Fecha de publicación:
23/09/2022
Fuente: WIPO Wine
The invention discloses a preparation process of banana vinegar. The preparation process comprises the following steps: peeling fresh bananas, ripening, pulping and decomposing, mixing, separating juice from residues, squeezing, purifying, regulating the pH value, regulating the Bobby degree, fermenting fruit wine, regulating the alcoholic strength, preparing vinegar and ageing, sterilizing and the like, thereby forming a banana vinegar finished product. The banana vinegar fermented by the process keeps the flavor of bananas, and has faint scent and soft taste. The bananas are heated to 80-90 DEG C in the process of ripening the bananas, and the temperature is kept for 30-40 minutes, so that the method has the advantages that amino acids are not damaged, the original color of the banana liquid is reserved, and the bananas are not blackened.
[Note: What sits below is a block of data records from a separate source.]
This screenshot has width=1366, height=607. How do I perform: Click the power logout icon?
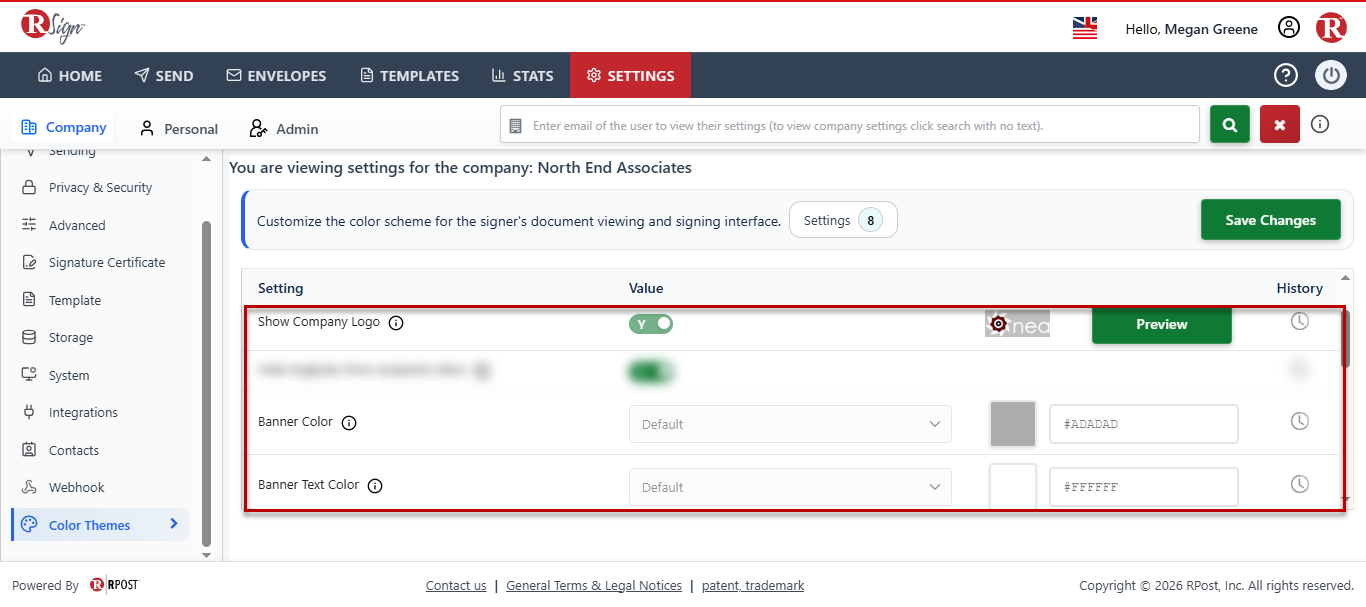pos(1331,75)
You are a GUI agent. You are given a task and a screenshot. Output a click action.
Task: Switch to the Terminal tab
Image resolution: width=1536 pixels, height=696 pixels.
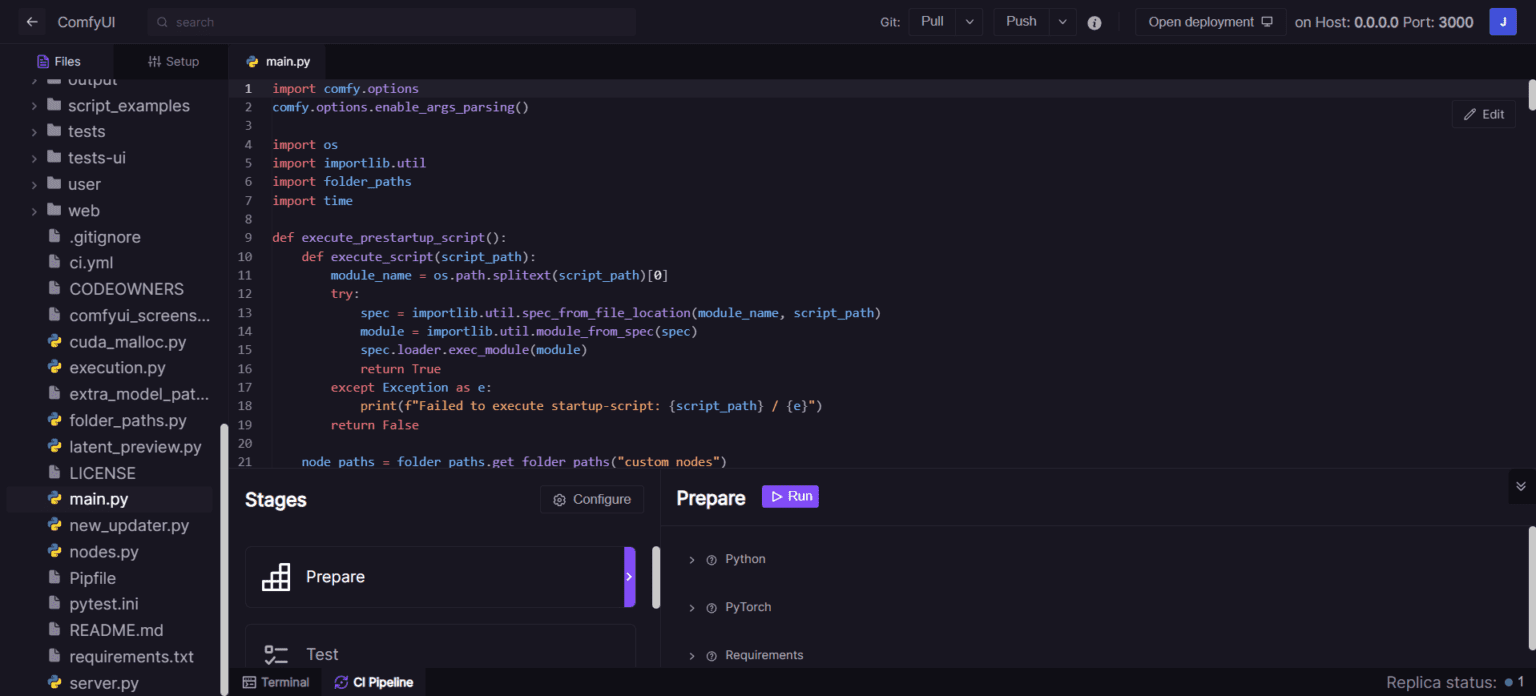276,682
In the banana pulping process, pectinase is added, large-particle sugar in bananas can be separated, and the original flavor of the bananas is kept. And quantitative pulp can be layered and uniformly purified through the charcoal purification box, so that sufficient contact between the banana pulp and charcoal after dispersion and layering is effectively improved, further complete purification operation on the banana pulp is realized, and the defect that the charcoal cannot be in sufficient and complete contact when liquid is purified at present is overcome.